The Plastic Bottle Fiber
Would you believe me if I told you only 31% of the plastic bottles in the US get recycled? I have proof, below is a post consumer PET material flow chart corresponding to data collected in 2015.
Alarming, isn’t it? Here is another fact:
Recycling is a business, with profitability driven like any other business, by consumer demand.
Unifi, Inc is a manufacturer of multi filament, specializing in polyester and nylon textured yarns, and headquartered in Greensboro, North Carolina. Repreve was launched in 2007 as a Unifi brand. They focus on post consumer plastic bottle recycling to create polyester yarns. The polyester segment accounts for 60% of total revenues, and makes Repreve Unifi’s flagship brand.
The Repreve Bottle Processing Center opened in September 2016 with the aim to become a vertically integrated company. This strategic growth plan was also pursued to increase efficiency, product quality, flexibility as well as traceability. The plant now has the capacity to produce 75 million pounds of bottle flakes yearly. Simply put, the “raw material” source of their product is created once you recycle, then they buy bottle bale from material recovering facilities. The material is then sorted, chopped into flakes cleaned and dried during the manufacturing phase. The flakes are then used as prime material for further refined products such as polyester yarn, packaging applications or sold.
Lets not forget about the profitably part of the business.
Recycling bottles decrease the amount of natural resources needed, up to 45% of power savings can be realized from processing bottles flakes. The synthetic fibers market is expected to grow conservatively at 3% to 4% in the next couple of years, and trends show the need for additional investment in high technology and comfort which will only increase polyester consumption. Prices have managed to stay competitive despite low oil prices making virgin material low-cost. It’s good for the environment and also supports their income. What puts Unifi’s Repreve ahead of competitors is their investment in technology and innovation directed towards eco-friendliness.

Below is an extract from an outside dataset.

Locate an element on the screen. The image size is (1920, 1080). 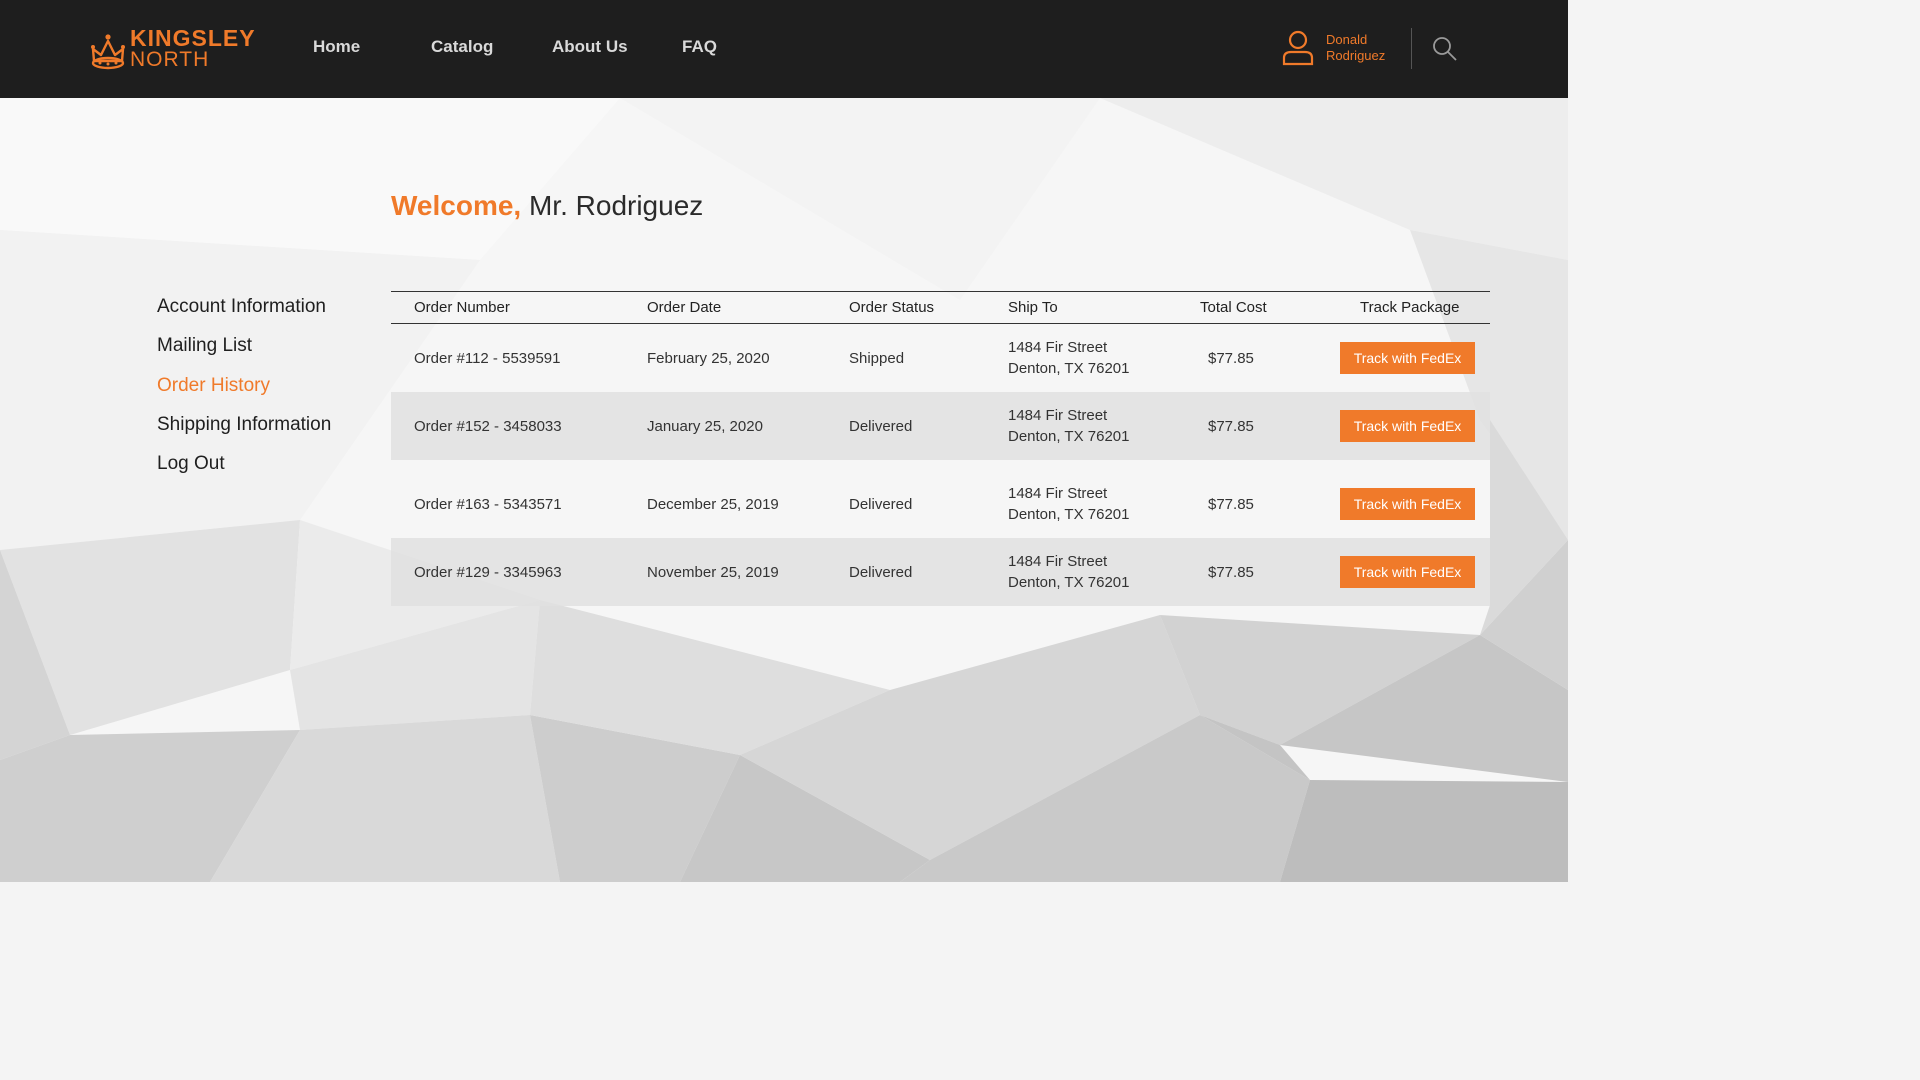
welcome-name: Mr. Rodriguez is located at coordinates (616, 206).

PET material recycled in the U.S during 2015 was used 38% for fibers and 25% for food and beverage packing. Textiles are far less likely to get recycled than food packaging. In fact, only 15% of post consumer apparel products get recycled in the U.S and 8 %to 15% of pre consumer fabric ends up in the landfills as cutting waste. And we all know polyester does not decompose…
So what’s the point if it is going to end up as landfill waste anyway?

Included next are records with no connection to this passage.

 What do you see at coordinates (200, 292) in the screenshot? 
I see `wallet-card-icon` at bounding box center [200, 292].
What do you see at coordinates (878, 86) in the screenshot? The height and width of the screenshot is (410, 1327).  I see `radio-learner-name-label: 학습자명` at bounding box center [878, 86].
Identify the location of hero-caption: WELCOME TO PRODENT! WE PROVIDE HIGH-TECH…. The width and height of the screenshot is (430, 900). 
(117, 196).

Lucky for you, Repreve also offers a solution for this. In 2011 the Textile Takeback Program was launched in collaboration with Polartec. Its mission to recycle manufacturing and post consumer polyester articles to create an exclusive Repreve 100 recycled yarn. 40% of the 2011 production was expected to use this new yarn. The takeback program can only be achieved by working closely with manufacturers and by teaching consumers to recycle.
The brand focuses mainly in the U.S market, and lucky for them “Made in America” products have become more and more desirable. Today more than 250 consumer brands partner with Repreve. Through these partnerships, Unifi is able to reach several markets. Globally, the top textile producing brands that are users of rPES are H&M, North Face and Patagonia.
Sustainability has yet to show that it’s a strong enough force to drive consumer demand.
Repreve campaign #TurnItGreen was a nation wide tour sponsored by Polartec, Sage, Renewtra, Volcom and SnapBox. It stopped at schools, retailers and major sporting events showcasing their process, products and fabric performance. During the campaign Repreve, literally, reached out to the audience in an attempt to create awareness. The campaign was followed by the hashtag in an attempt to reach for younger audiences, unfortunately it did not catch on.
Repreve has a strong story, their strongest points lay within their partnerships with consumer brands. It does not only materialize the concept of recycling, it also demonstrates these products can functional. Two thirds of the population may be willing to pay more for a product made with recycled materials, yet this may only apply such products was offered at the brands they already shop at. Lastly, in order to close the loop and further sustainability in the textile and apparel world, they need that close relationship with consumer brands.